= Baymen =

Earliest European settlers in the future British Honduras

The Baymen were the earliest European settlers with Afro-Jamaicans and Creole-Jamaicans, in the English logging concessions in the Bay of Honduras, Spanish territory that eventually became the colony of British Honduras (modern-day Belize).

== Settlement ==

British logging concessions in the Bay of Honduras, Convention of London 1786

The first Baymen settled in the Belize City area in the 1630s. They were English buccaneers and pirates trying to outrun the Spanish rulers in Mexico and Central America. They found that they could make a living cutting and selling logwood to the home country. Many of the first Baymen settled on what is now the Northside of Belize City governing their settlement through public meetings. In logging they employed enslaved Africans who, while they might be left to their own devices in logging camps, were dependent on their owners for rations and supplies.

The Spanish, who considered the English to be intruders upon their Kingdom of Guatemala, chased out the Baymen four times between 1717 and 1780. Following the 1783 Peace of Paris and 1786 Convention of London, they tolerated the Baymen as logwood concessionaires but on condition that Great Britain evacuate her subjects from the Miskito Coast. London directed Colonel Edward Despard, the newly-appointed Superintendent of the British logwood concessions in the Bay of Honduras (present-day Belize), to accommodate these Shoremen. To the dismay of the Baymen, Despard did so without "any distinction of age, sex, character, respectability, property or colour". He distributed land by lottery in which, the Baymen noted in their petition to London, "the meanest mulatto or free negro has an equal chance". Despard also set aside lands for common use and sought to keep food prices down “for the poorer sort of people”.
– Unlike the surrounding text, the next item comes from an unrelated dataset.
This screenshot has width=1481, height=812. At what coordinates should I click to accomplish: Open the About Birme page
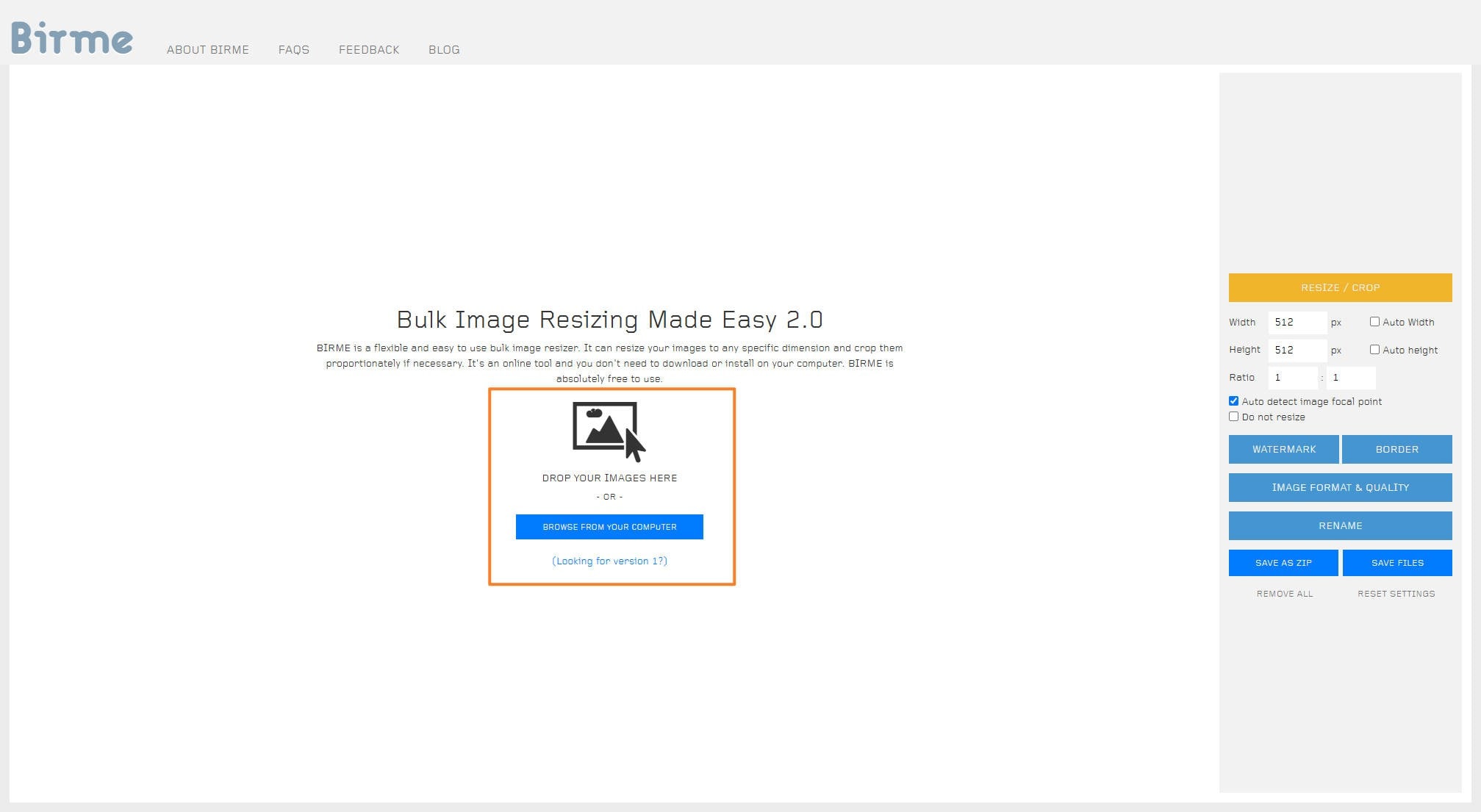click(x=207, y=50)
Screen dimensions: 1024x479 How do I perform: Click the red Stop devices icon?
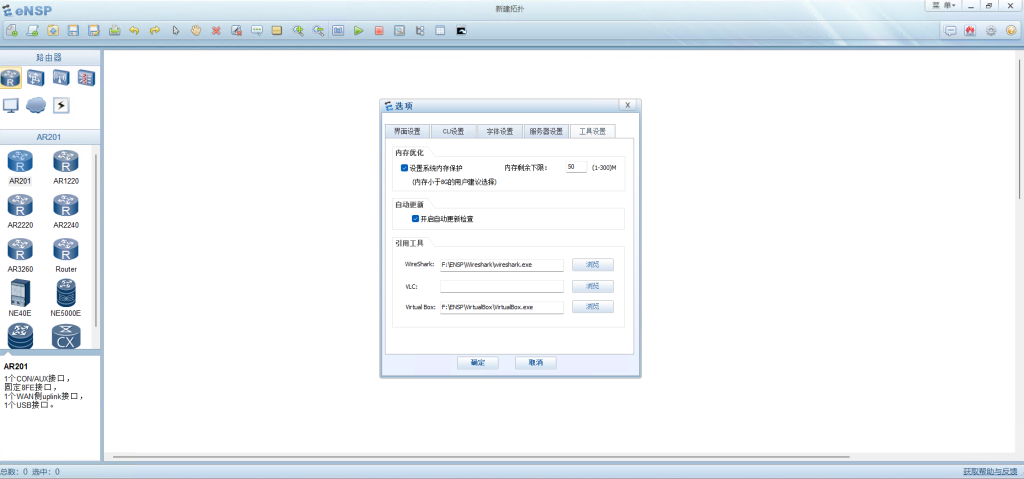[x=379, y=31]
To the suggestion from the Home Secretary, Lord Sydney, that it was impolitic to put "affluent settlers and persons of a different description, particularly people of colour" on an "equal footing", Despard replied "the laws of England ... know no such distinction". He characterized the Baymen as an "arbitrary aristocracy", buttressing his argument with the results of the magistracy election in which he won a resounding majority on an unprecedented turnout. Persuaded by the Baymen's entreaty that under "Despard's constitution" the "negroes in servitude, observing the now exalted status of their brethren of yesterday [the free, and now propertied, blacks among the Shoremen] would be induced to revolt, and the settlement must be ruined", in 1790 Sydney's successor, Lord Grenville, recalled Despard to London (where, as a result of his subsequent association with United Irishmen and British republicans, in 1803 he was executed for treason)
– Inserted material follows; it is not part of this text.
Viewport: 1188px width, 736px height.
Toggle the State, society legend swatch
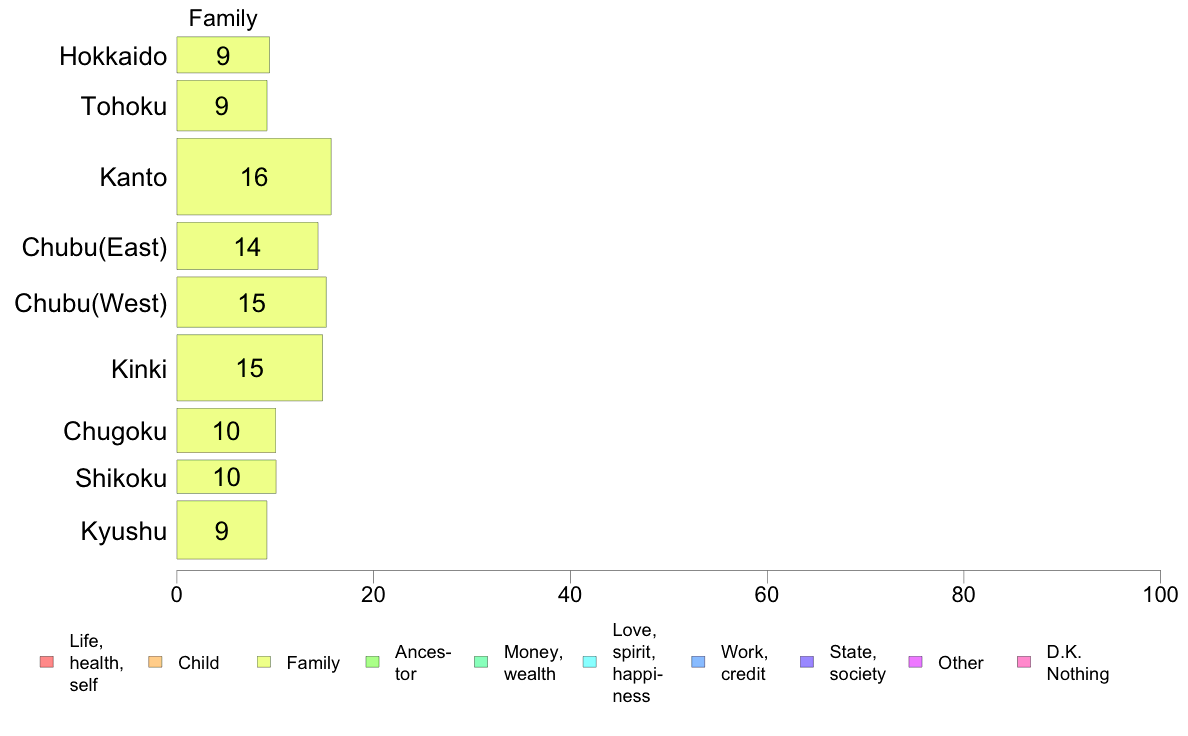pos(807,662)

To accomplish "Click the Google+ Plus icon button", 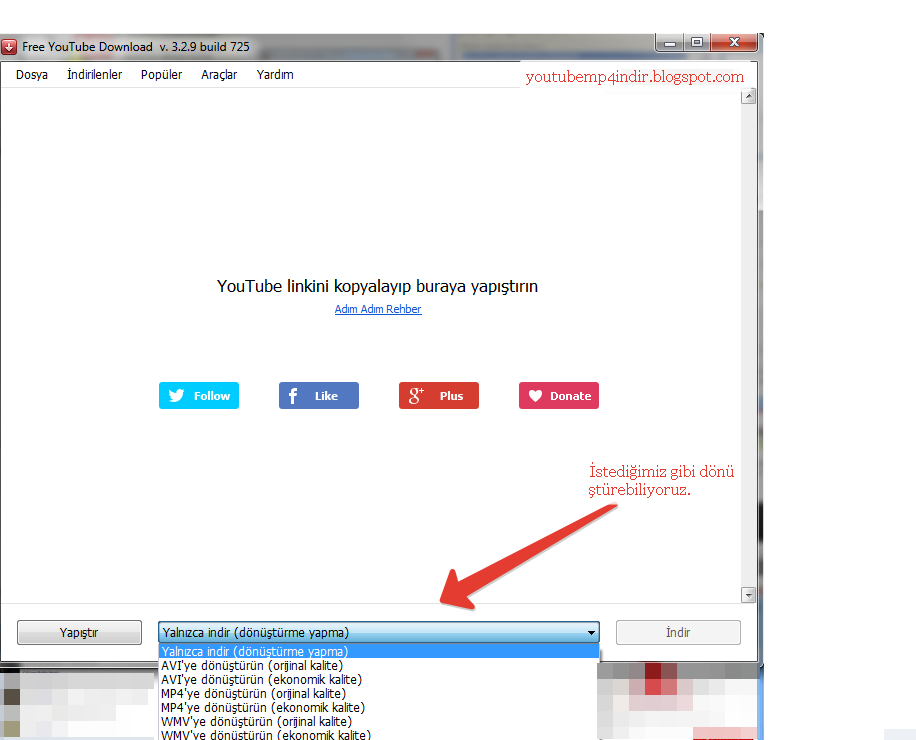I will tap(416, 395).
The Baymen reluctantly employed slaves against the Spanish in the Battle of St. George's Caye in 1798, but entirely reversed Despard's policies. by the 1820s the settlement had seven legally distinct castes based on skin colour. Great Britain ended slavery in the Bay in 1838. Initially the planters refused to sell land to freedmen. But Belizean slaveowners received the highest compensation, of more than 50 pounds, for selling plots of emancipated territories. Full British sovereignty was finally asserted in 1862, with the territory administered as the Crown colony of British Honduras.

=== Conflict with the Maya ===
The Maya peoples of Belize had suffered from extended conflict over the centuries with the Spanish. Some had retreated to or already occupied the depths of the dense forests of central and western Belize. Buccaneers had frequently raided most of the coastal settlements, stealing crops, and taking men and women as slaves. Some Mayan slaves were sold in the British colony of Jamaica, and shipped for sale to their colonies of Virginia and the Carolinas.

When the supply of logwood began to diminish, and prices fell in Europe because other dyestuffs became available, the Baymen began to cut tropical cedar and mahogany. They had to go deeper into the forests for this wood, where they began to have hostile encounters with Maya villages. The Baymen reported attacks in 1788 and 1802.

But the main thrust of the Baymen clash with the Maya came in Corozal and Orange Walk districts as part of the Caste War. Belizean Maya challenged lumber encampments established by the Baymen, with limited success. Maya resistance continued until the 1870s, though by the late 19th century, the end of the Caste War brought such conflicts to a close.

=== Conflict with the Garifuna ===
The Garinagu people had an ambivalent relationship with the Baymen. While the Baymen valued the Garinagu's agricultural skills, they wanted them to submit to European control and help capture refugee slaves. The Baymen began a campaign of misinformation, saying the Garinagu had practices of "devil worshipping" and "baby eating." This poisoned relationships between the Creoles and "Kerobs", as they were derogatorily called.